━━━━━ Information supplied

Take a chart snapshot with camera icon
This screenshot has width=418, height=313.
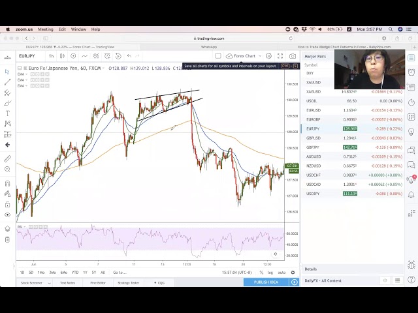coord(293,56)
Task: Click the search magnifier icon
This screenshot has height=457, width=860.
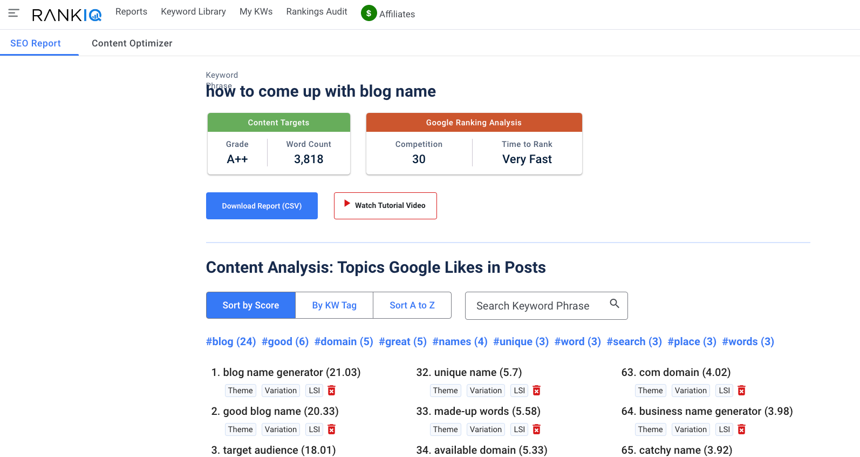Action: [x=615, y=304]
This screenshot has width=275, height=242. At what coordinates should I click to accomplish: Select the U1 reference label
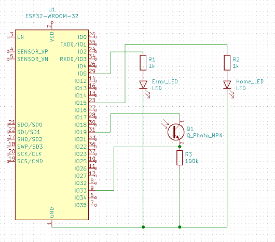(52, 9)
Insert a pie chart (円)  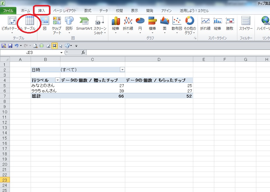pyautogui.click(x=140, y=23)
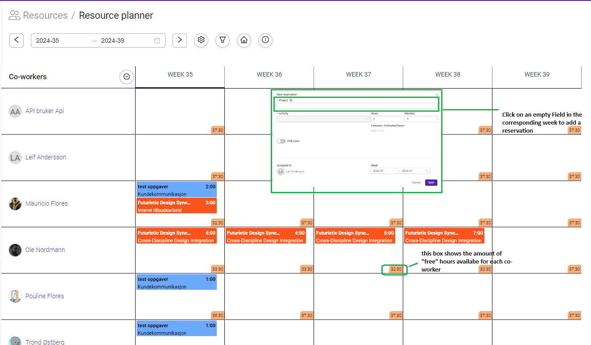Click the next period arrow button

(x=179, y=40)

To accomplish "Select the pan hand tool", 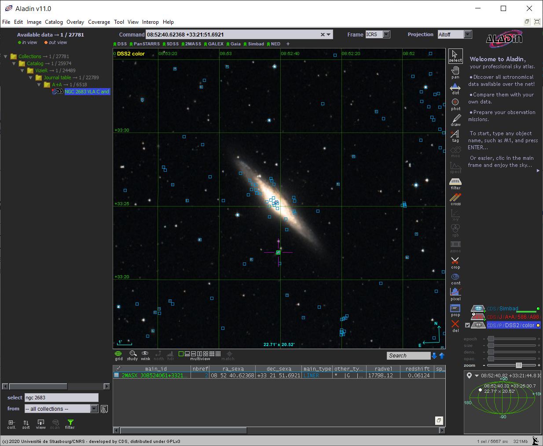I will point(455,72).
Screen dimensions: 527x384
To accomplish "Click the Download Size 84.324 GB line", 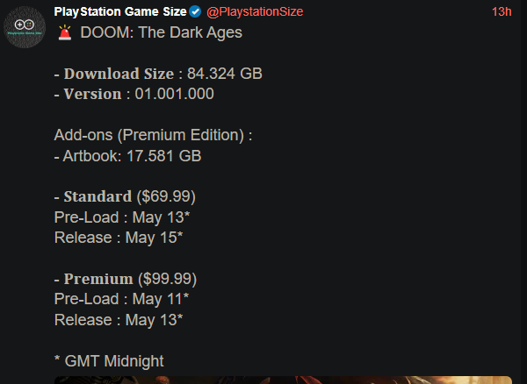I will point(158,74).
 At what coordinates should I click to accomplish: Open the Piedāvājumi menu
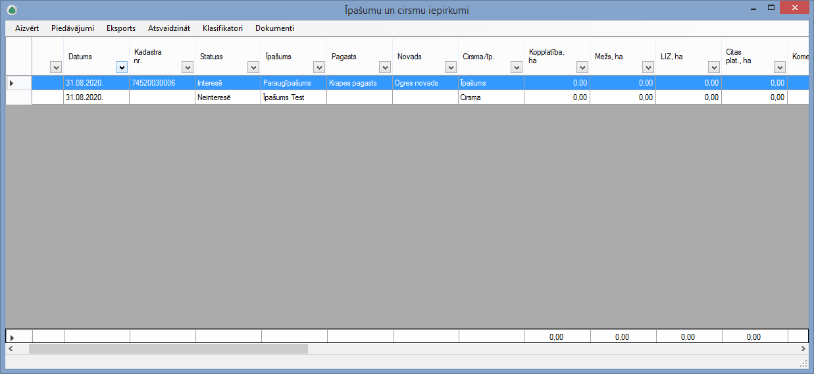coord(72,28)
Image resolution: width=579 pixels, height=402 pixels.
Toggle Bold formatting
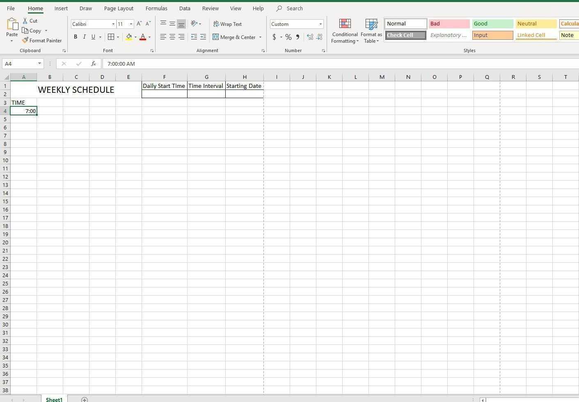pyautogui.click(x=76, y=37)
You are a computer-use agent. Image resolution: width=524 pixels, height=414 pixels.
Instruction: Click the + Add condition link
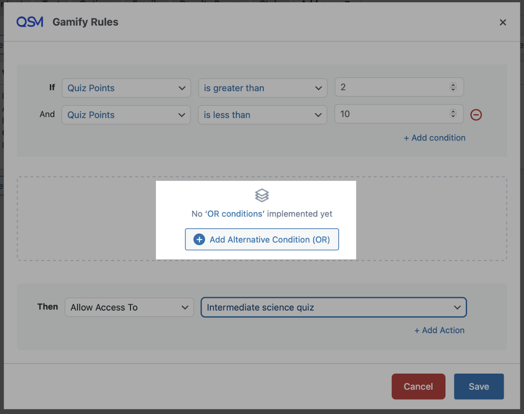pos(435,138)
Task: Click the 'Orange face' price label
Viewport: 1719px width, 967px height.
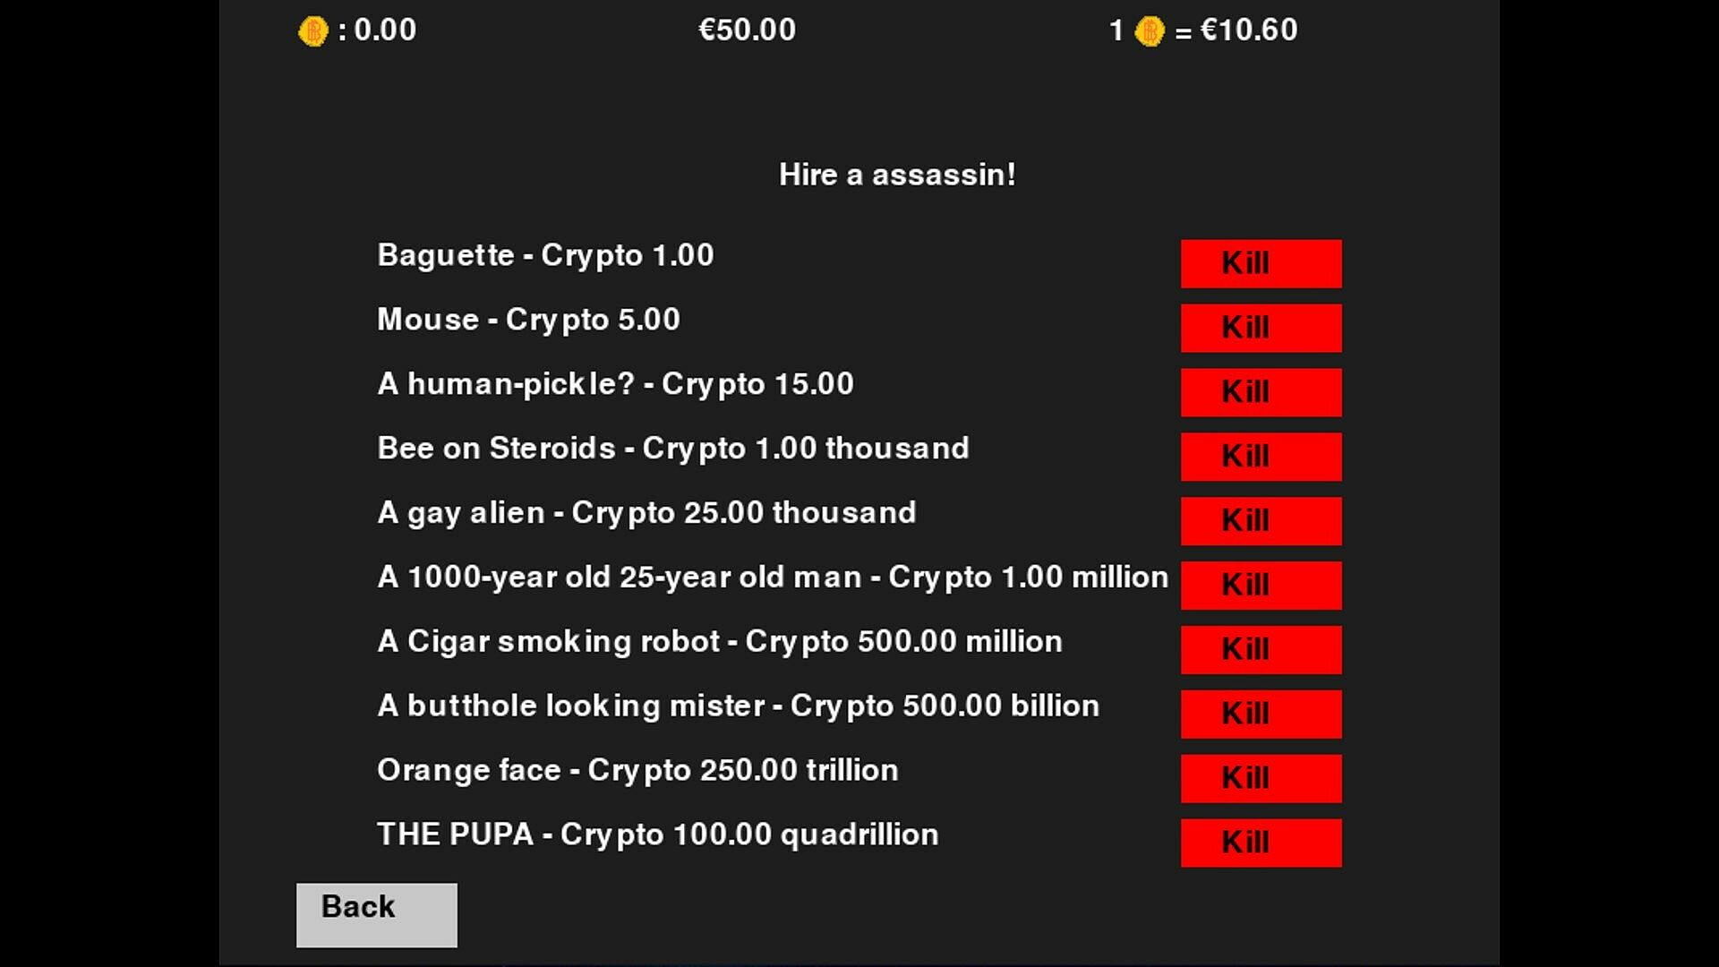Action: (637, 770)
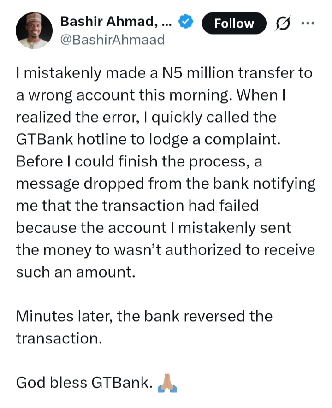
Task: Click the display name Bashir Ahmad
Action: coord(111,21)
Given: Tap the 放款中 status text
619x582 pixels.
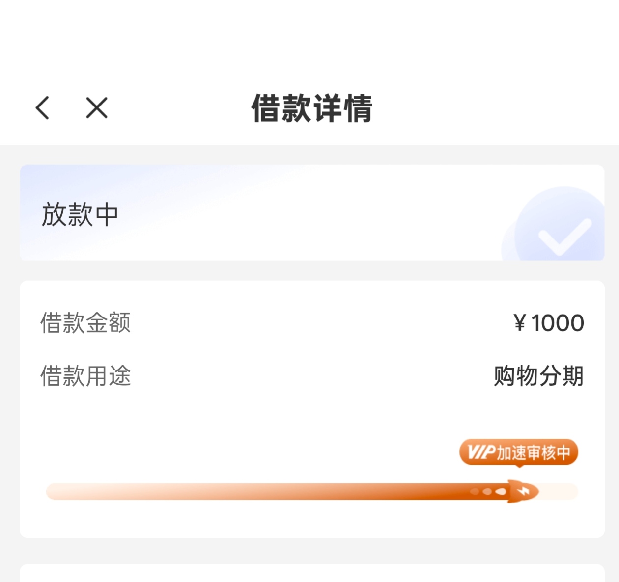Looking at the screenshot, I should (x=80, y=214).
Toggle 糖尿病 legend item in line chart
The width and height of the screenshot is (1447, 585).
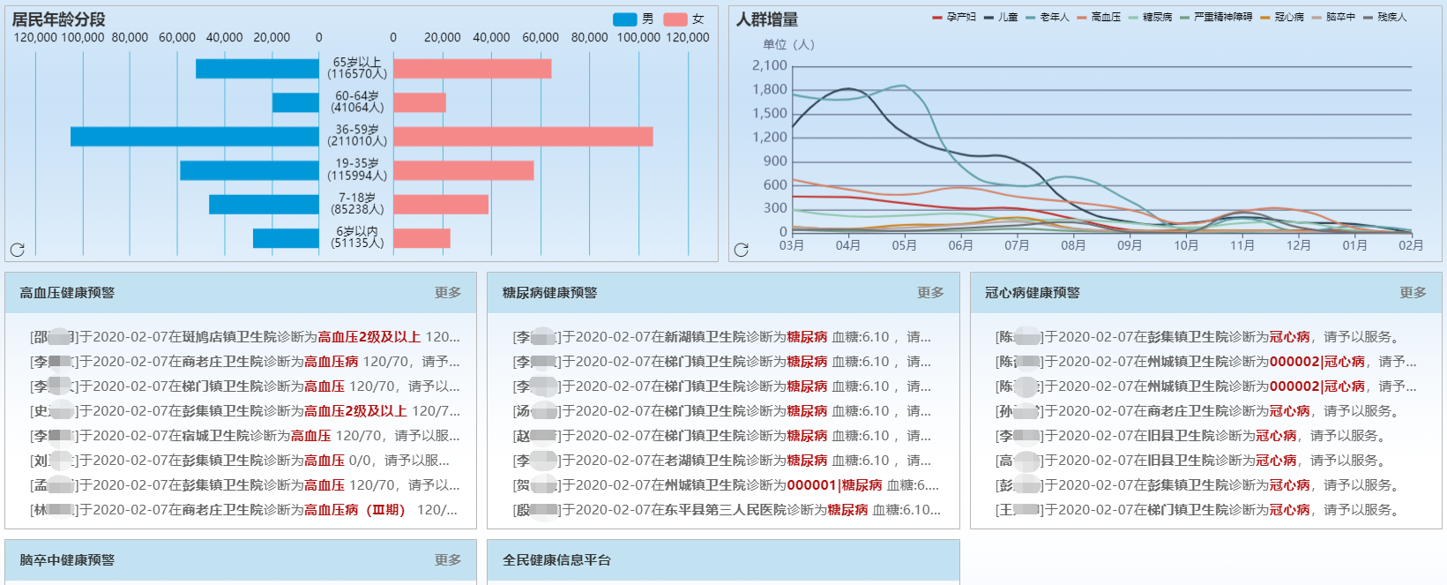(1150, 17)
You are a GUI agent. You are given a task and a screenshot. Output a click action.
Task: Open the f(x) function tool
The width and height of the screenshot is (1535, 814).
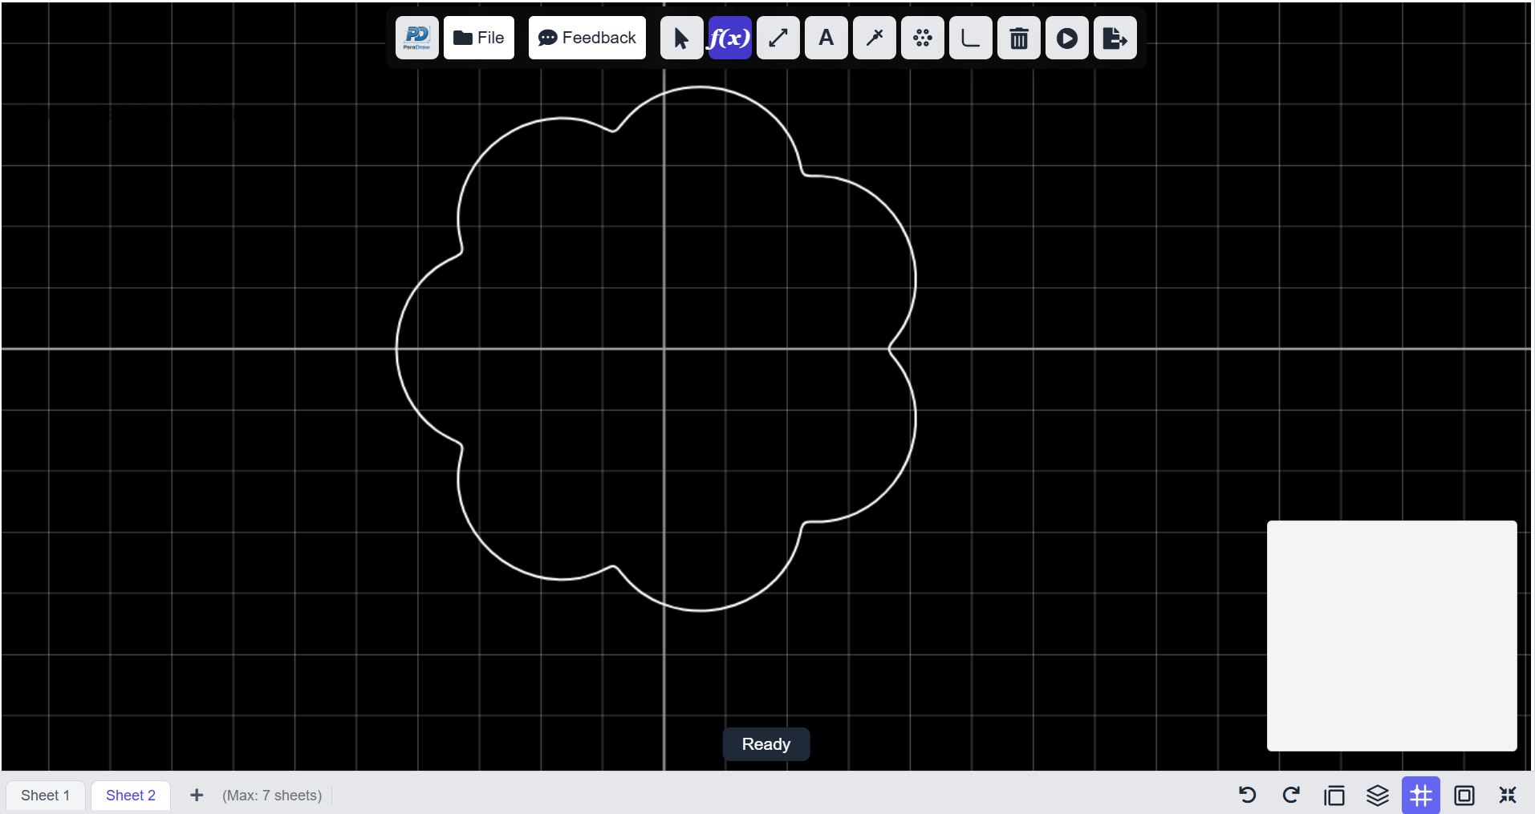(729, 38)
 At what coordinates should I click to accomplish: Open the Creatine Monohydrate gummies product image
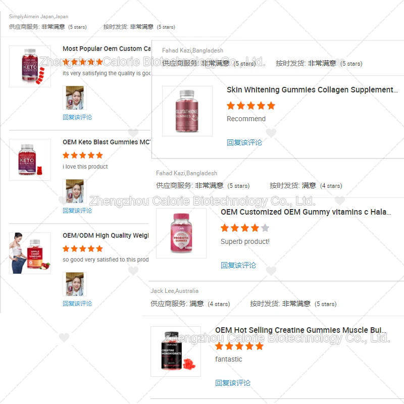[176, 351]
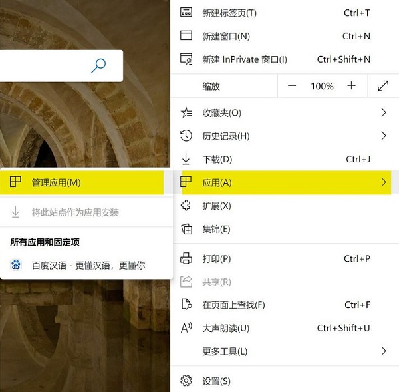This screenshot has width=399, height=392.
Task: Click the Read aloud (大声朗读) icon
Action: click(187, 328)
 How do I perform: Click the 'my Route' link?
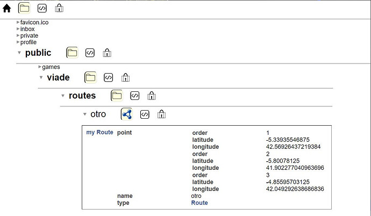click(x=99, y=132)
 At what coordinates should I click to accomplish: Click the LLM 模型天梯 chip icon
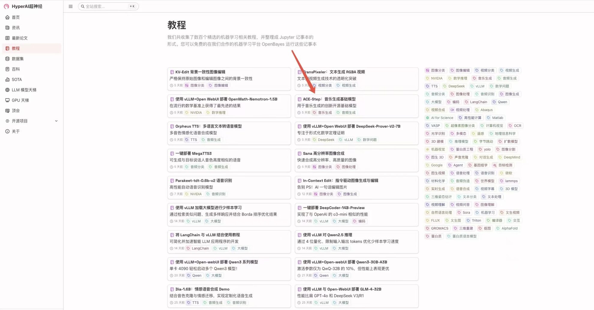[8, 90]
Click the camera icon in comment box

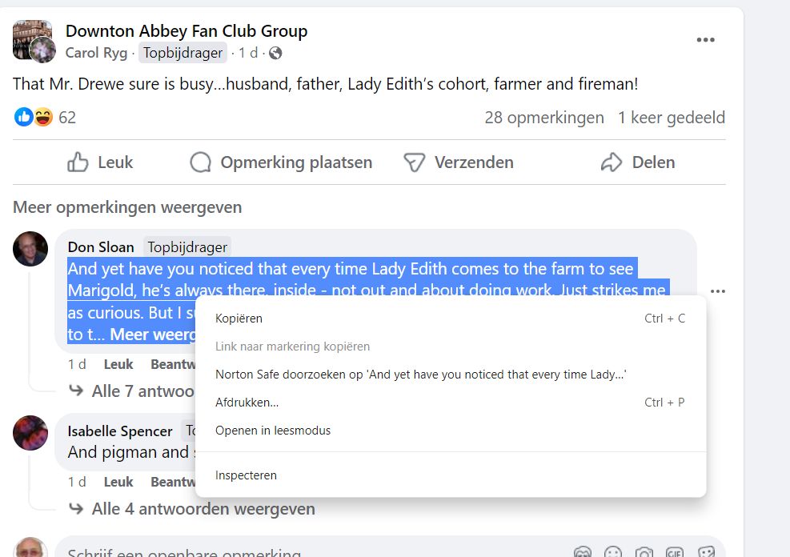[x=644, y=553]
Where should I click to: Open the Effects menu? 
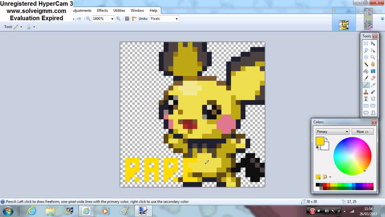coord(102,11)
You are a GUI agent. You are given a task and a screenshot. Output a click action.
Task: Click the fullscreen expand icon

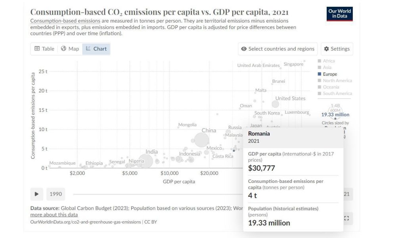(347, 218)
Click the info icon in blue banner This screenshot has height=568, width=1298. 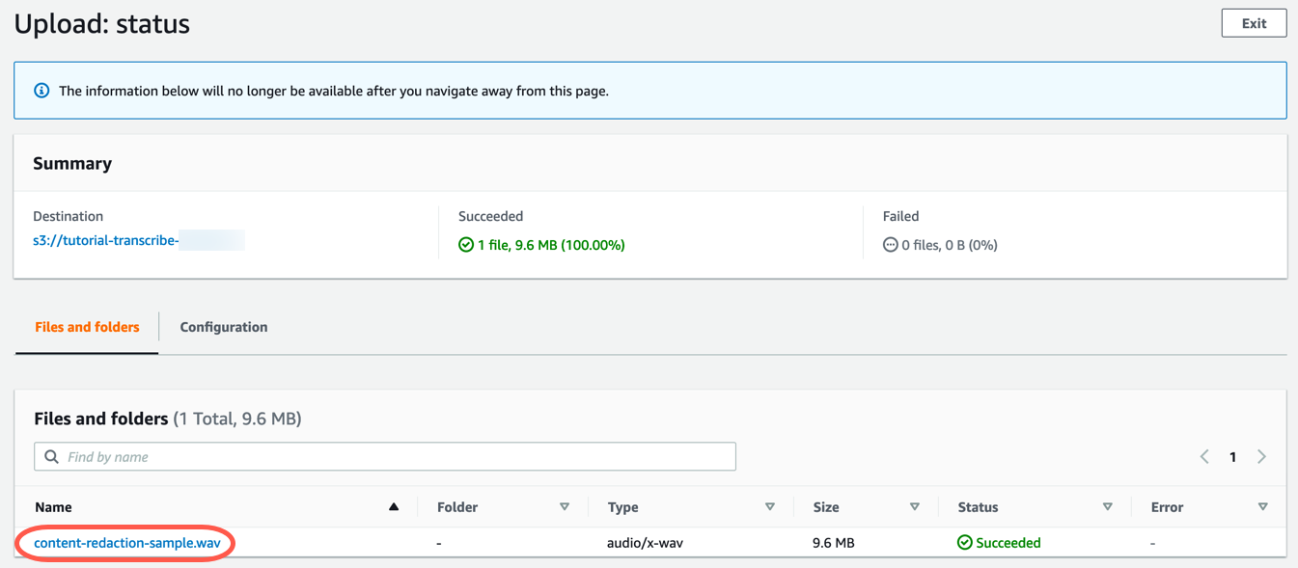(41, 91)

━━━━━━━━━━

## [How to complete this task]
All lines of the records above that carry the word "resolution" should be listed.

## [Solution to this problem]
Image resolution: width=579 pixels, height=402 pixels.
You are a computer-use agent. Image resolution: width=524 pixels, height=414 pixels.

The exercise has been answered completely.